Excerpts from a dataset
• • • • •
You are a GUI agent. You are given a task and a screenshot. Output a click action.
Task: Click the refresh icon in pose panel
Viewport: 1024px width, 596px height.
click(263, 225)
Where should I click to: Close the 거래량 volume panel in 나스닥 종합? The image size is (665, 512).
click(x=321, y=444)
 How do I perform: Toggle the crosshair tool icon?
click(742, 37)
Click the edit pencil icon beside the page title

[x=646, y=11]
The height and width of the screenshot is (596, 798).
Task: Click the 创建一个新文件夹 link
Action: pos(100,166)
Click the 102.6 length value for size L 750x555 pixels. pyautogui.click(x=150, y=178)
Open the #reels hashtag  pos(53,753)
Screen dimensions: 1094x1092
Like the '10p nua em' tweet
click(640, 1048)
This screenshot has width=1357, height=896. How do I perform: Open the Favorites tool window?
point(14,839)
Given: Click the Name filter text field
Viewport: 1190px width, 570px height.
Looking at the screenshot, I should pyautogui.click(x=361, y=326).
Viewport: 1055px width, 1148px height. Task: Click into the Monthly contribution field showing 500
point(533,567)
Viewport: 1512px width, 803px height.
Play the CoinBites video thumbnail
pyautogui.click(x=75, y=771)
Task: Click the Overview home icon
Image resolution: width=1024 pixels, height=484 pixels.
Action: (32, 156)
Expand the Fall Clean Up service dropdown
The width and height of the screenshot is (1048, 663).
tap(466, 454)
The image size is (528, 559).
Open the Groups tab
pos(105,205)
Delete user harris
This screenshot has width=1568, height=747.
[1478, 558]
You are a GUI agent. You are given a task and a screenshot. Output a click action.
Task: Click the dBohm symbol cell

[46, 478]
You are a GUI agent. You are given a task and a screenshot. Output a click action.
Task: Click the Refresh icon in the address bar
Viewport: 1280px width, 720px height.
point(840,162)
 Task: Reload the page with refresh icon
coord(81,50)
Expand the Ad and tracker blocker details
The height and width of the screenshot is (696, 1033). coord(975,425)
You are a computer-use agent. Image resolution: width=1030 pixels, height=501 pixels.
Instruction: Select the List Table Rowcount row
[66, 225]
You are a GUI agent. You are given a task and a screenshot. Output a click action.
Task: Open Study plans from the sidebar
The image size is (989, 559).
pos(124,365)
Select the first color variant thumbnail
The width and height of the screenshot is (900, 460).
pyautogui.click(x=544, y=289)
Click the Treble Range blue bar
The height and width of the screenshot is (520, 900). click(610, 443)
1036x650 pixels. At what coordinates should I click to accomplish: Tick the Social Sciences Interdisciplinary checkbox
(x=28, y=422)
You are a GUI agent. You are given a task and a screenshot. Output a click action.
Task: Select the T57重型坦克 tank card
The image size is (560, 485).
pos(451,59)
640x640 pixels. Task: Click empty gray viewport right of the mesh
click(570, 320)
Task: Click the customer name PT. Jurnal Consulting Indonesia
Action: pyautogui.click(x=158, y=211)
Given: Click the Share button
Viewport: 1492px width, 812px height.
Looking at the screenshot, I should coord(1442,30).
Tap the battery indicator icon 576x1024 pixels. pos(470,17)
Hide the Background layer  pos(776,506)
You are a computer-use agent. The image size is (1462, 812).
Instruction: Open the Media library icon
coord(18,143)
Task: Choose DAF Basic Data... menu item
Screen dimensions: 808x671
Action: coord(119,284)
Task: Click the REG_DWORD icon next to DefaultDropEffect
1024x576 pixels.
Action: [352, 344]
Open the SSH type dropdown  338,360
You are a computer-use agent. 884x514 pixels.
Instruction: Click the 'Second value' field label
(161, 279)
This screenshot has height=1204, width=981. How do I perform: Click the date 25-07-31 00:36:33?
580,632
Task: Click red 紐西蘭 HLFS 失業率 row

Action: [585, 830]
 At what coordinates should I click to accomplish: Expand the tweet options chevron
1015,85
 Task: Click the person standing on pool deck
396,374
• • • • •
== Assigned task ==
Please retype all of the data above exactly as written.

== The completed task ==
You are a GUI agent. You are given a task and a screenshot. Output a click action.
Task: Click the refresh icon in pose panel
Viewport: 1024px width, 596px height.
click(263, 225)
Where should I click to: Close the 거래량 volume panel in 나스닥 종합? The image size is (665, 512).
click(x=321, y=444)
 How do I perform: Toggle the crosshair tool icon?
click(742, 37)
Click the edit pencil icon beside the page title

[x=646, y=11]
The height and width of the screenshot is (596, 798).
Task: Click the 创建一个新文件夹 link
Action: pos(100,166)
Click the 102.6 length value for size L 750x555 pixels. pyautogui.click(x=150, y=178)
Open the #reels hashtag  pos(53,753)
Screen dimensions: 1094x1092
Like the '10p nua em' tweet
click(640, 1048)
This screenshot has width=1357, height=896. How do I perform: Open the Favorites tool window?
point(14,839)
Given: Click the Name filter text field
Viewport: 1190px width, 570px height.
Looking at the screenshot, I should pyautogui.click(x=361, y=326).
Viewport: 1055px width, 1148px height. Task: Click into the Monthly contribution field showing 500
point(533,567)
Viewport: 1512px width, 803px height.
Play the CoinBites video thumbnail
pyautogui.click(x=75, y=771)
Task: Click the Overview home icon
Image resolution: width=1024 pixels, height=484 pixels.
Action: (32, 156)
Expand the Fall Clean Up service dropdown
The width and height of the screenshot is (1048, 663).
tap(466, 454)
The image size is (528, 559).
Open the Groups tab
pos(105,205)
Delete user harris
This screenshot has width=1568, height=747.
[1478, 558]
You are a GUI agent. You are given a task and a screenshot. Output a click action.
Task: Click the dBohm symbol cell

[46, 478]
You are a GUI agent. You are given a task and a screenshot. Output a click action.
Task: Click the Refresh icon in the address bar
Viewport: 1280px width, 720px height.
point(840,162)
 Task: Reload the page with refresh icon
coord(81,50)
Expand the Ad and tracker blocker details
The height and width of the screenshot is (696, 1033). coord(975,425)
You are a computer-use agent. Image resolution: width=1030 pixels, height=501 pixels.
Instruction: Select the List Table Rowcount row
[66, 225]
You are a GUI agent. You are given a task and a screenshot. Output a click action.
Task: Open Study plans from the sidebar
The image size is (989, 559).
pos(124,365)
Select the first color variant thumbnail
The width and height of the screenshot is (900, 460).
pyautogui.click(x=544, y=289)
Click the Treble Range blue bar
The height and width of the screenshot is (520, 900). click(610, 443)
1036x650 pixels. At what coordinates should I click to accomplish: Tick the Social Sciences Interdisciplinary checkbox
(x=28, y=422)
You are a GUI agent. You are given a task and a screenshot. Output a click action.
Task: Select the T57重型坦克 tank card
The image size is (560, 485).
pos(451,59)
640x640 pixels. Task: Click empty gray viewport right of the mesh
click(570, 320)
Task: Click the customer name PT. Jurnal Consulting Indonesia
Action: pyautogui.click(x=158, y=211)
Given: Click the Share button
Viewport: 1492px width, 812px height.
Looking at the screenshot, I should coord(1442,30).
Tap the battery indicator icon 576x1024 pixels. pos(470,17)
Hide the Background layer  pos(776,506)
You are a computer-use agent. The image size is (1462, 812).
Instruction: Open the Media library icon
coord(18,143)
Task: Choose DAF Basic Data... menu item
Screen dimensions: 808x671
Action: coord(119,284)
Task: Click the REG_DWORD icon next to DefaultDropEffect
1024x576 pixels.
Action: [352, 344]
Open the SSH type dropdown  338,360
You are a computer-use agent. 884x514 pixels.
Instruction: Click the 'Second value' field label
(161, 279)
This screenshot has height=1204, width=981. How do I perform: Click the date 25-07-31 00:36:33?
580,632
Task: Click red 紐西蘭 HLFS 失業率 row

Action: [585, 830]
 At what coordinates should I click to accomplish: Expand the tweet options chevron
1015,85
 Task: Click the person standing on pool deck
396,374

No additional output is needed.